Whitman’s body was taken to the morgue, his skull was put under the bone saw, and the medical examiner lifted the brain from its vault. He discovered that Whitman’s brain harbored a tumor the diameter of a nickel. This tumor, called a glioblastoma, had blossomed from beneath a structure called the thalamus, impinged on the hypothalamus, and compressed a third region called the amygdala."
(Atlantic Monthly, emphasis added). The "well educated Eagle Scout Marine" dood became a domestic enemy, and turned on his loved ones.

The Blind Willie McTell News goes the most bananas when they have no paid expert-bloviators to explain what happened in "Las Vegas" (Choose Your Trances Carefully - 6).

Whatever happens in "the Las Vegas trance" stays in "Las Vegas trance" it would seem.

They do the 24/7 trance and begin showing the same videos over and over 24/7 ... until ... well ... they don't anymore.

Then it never happened it would seem.

They may soon devolve into the Normalize The Abnormal trance to try to convince you, and themselves, that this is the new normal.

They may also resort to pabulum indicating that it is the fire sale price we pay for MOMCOM freedom (MOMCOM - A Mean Welfare Queen).
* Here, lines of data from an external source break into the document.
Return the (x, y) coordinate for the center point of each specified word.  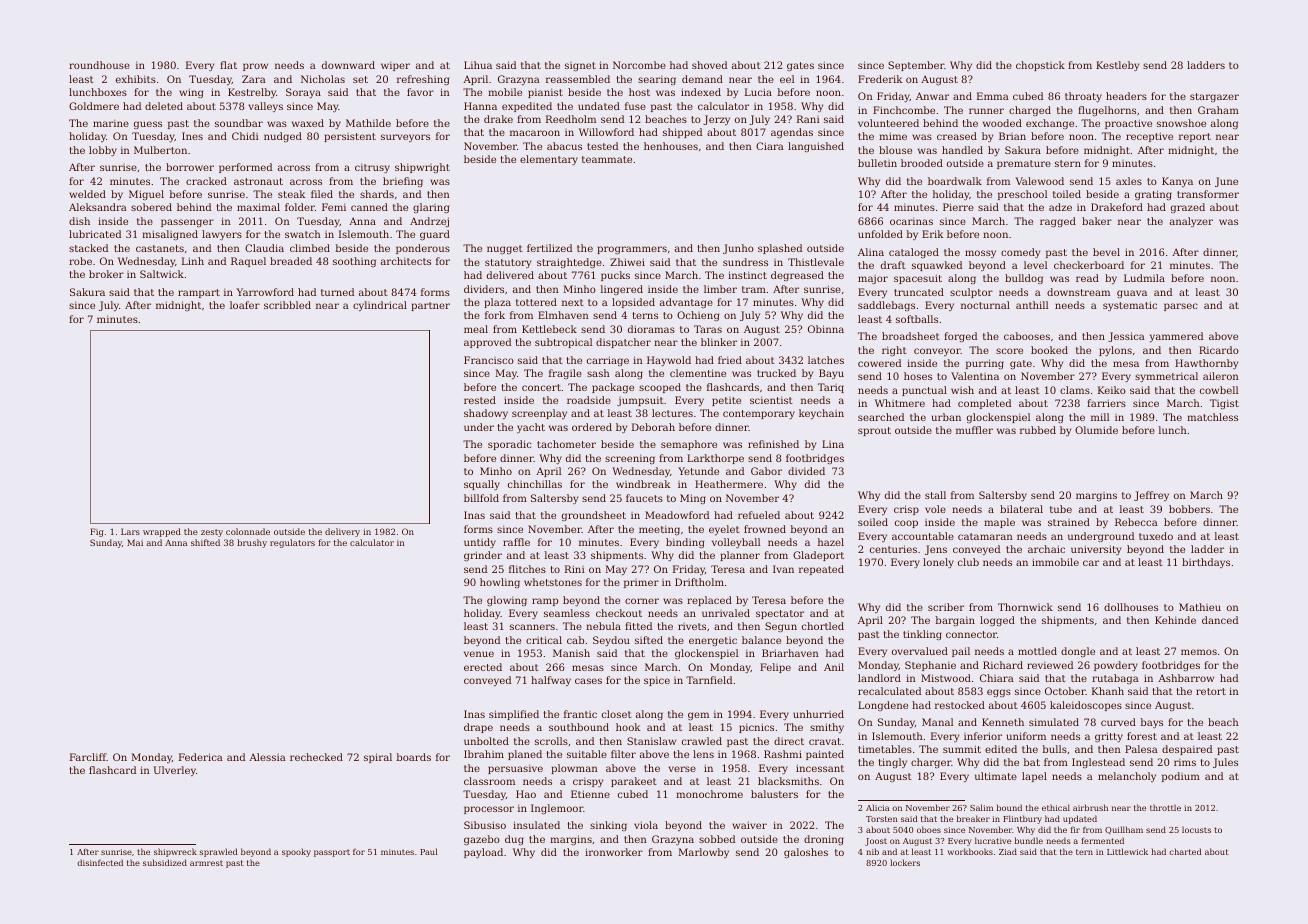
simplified (514, 715)
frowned (765, 529)
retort (1211, 691)
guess (148, 125)
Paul (429, 851)
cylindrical (380, 306)
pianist (545, 93)
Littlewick (1127, 851)
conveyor (937, 352)
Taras (708, 329)
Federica (201, 757)
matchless (1212, 417)
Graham (1218, 110)
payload (483, 853)
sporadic (510, 445)
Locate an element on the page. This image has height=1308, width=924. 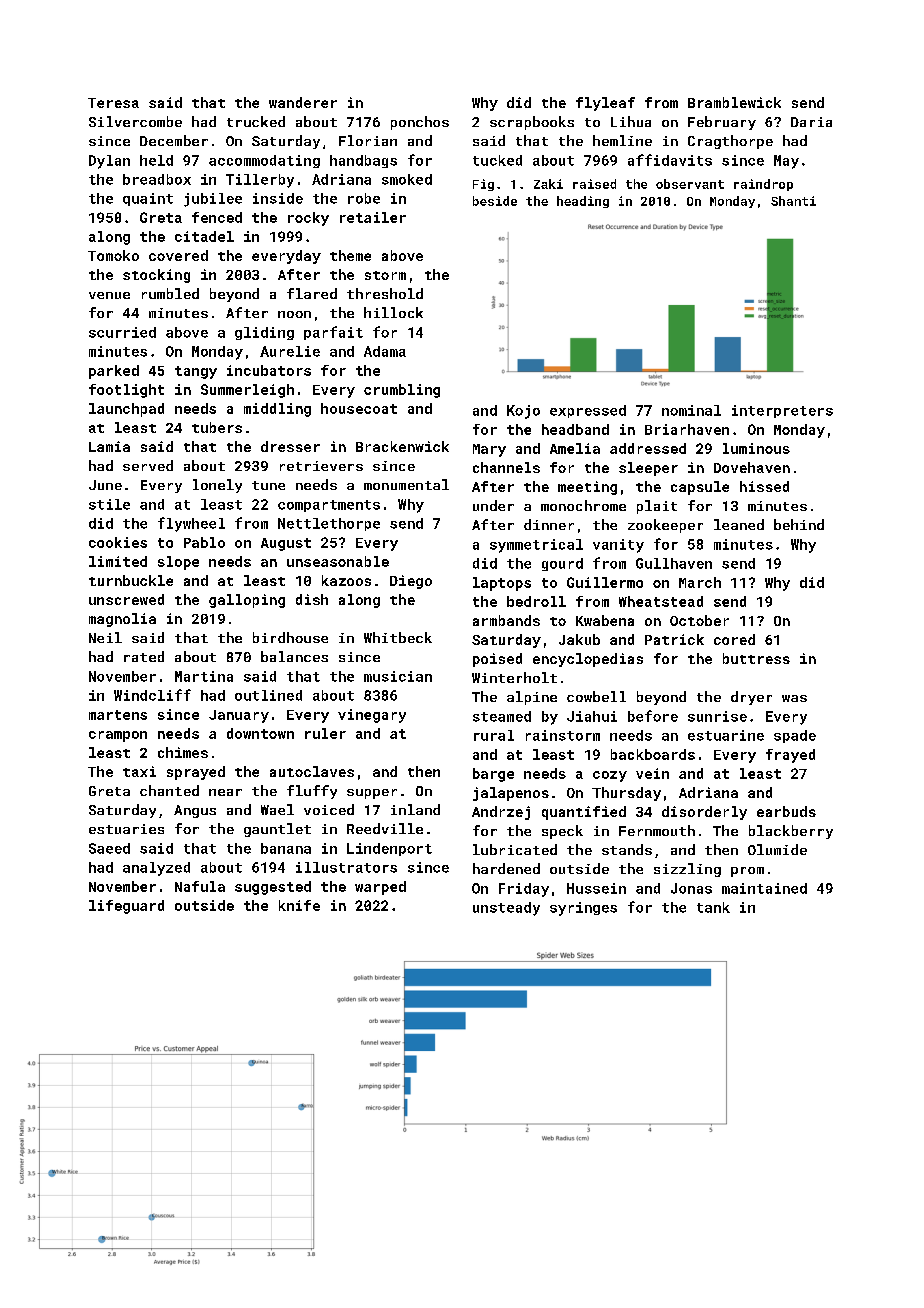
dresser is located at coordinates (290, 446).
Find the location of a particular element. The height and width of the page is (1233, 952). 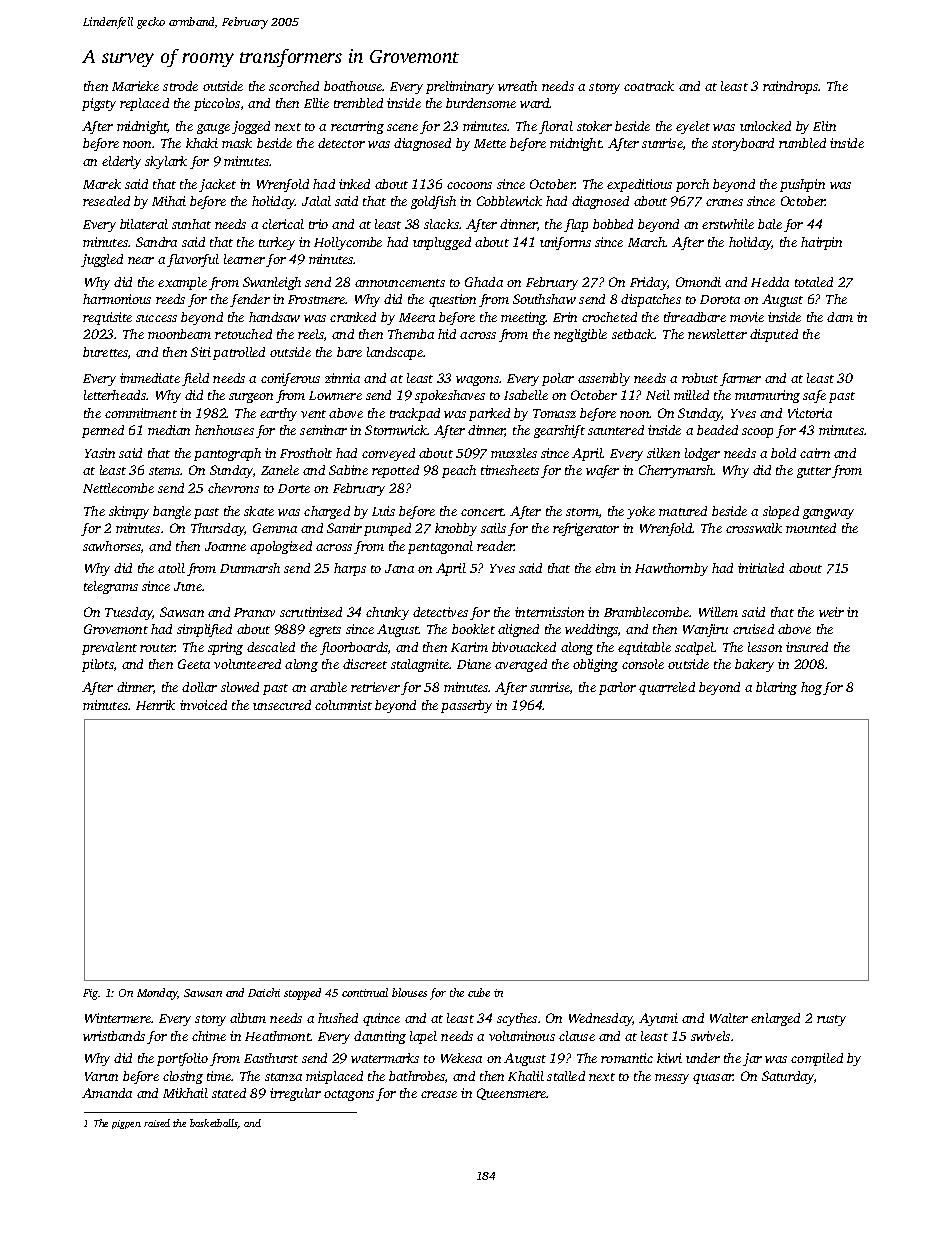

stated is located at coordinates (229, 1093).
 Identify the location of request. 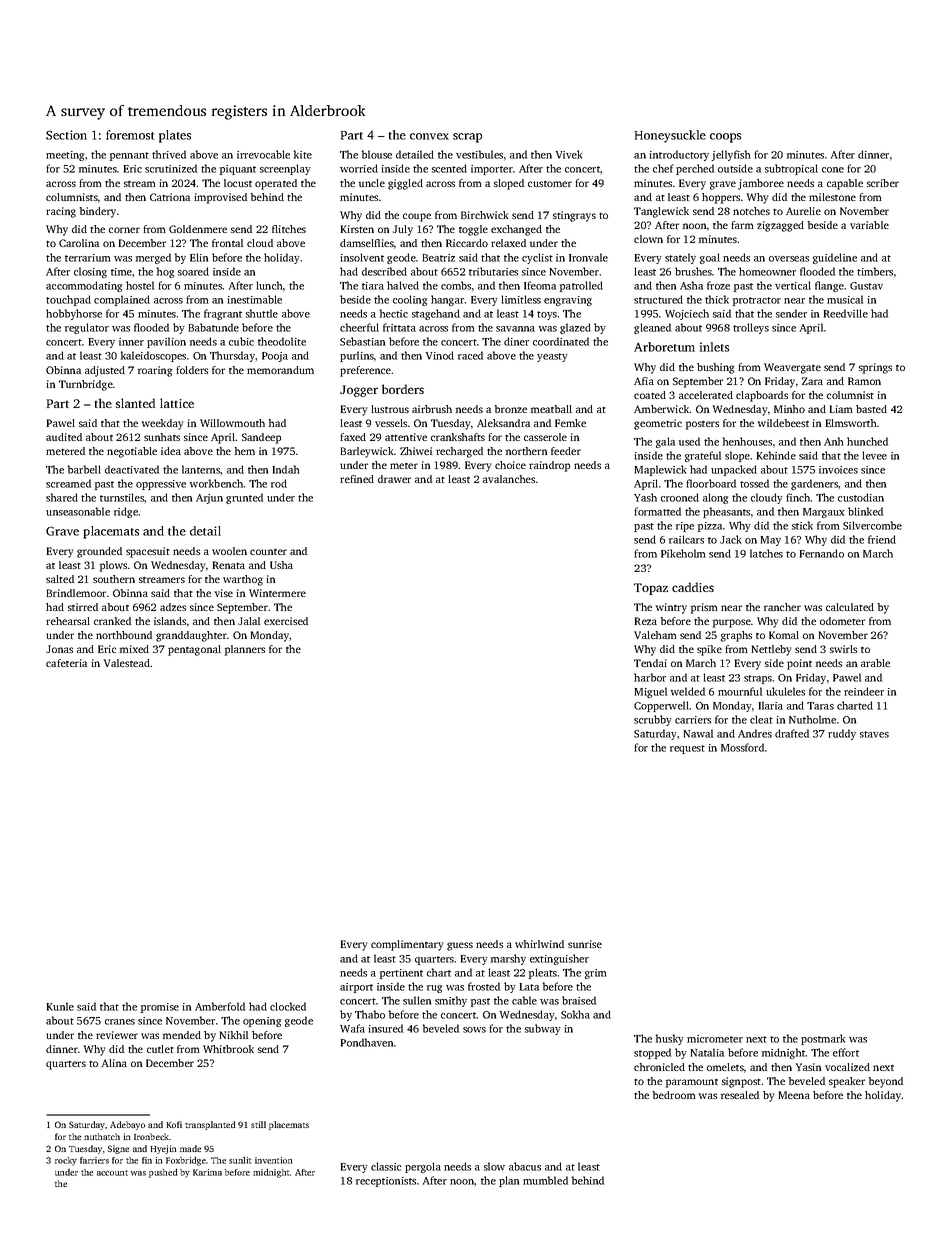
(687, 749).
Historically, they have a record of accomplishing this (Blind Willie McTell News, 2, 3, 4, 5, 6).

But in the end, that accomplishment can only be brought about by their incessant appeal to the base (the exceptional despotic minority):
"In the Study Toynbee examined the rise and fall of 26 civilizations in the course of human history, and he concluded that they rose by responding successfully to challenges under the leadership of creative minorities composed of elite leaders. Civilizations declined when their leaders stopped responding creatively, and the civilizations then sank owing to the sins of nationalism, militarism, and the tyranny of a despotic minority. Unlike Spengler in his The Decline of the West, Toynbee did not regard the death of a civilization as inevitable, for it may or may not continue to respond to successive challenges. Unlike Karl Marx, he saw history as shaped by spiritual, not economic forces."
(Stockholm Syndrome: The Declaration of Intellectual Dependence, quoting Encyclopedia Britannica). "Go with the flow baby" is the new old Highway 61 (War is the Highway 61 of the 1%).

After all, the Oscar ... oops ... I mean the Pulitzer is in play.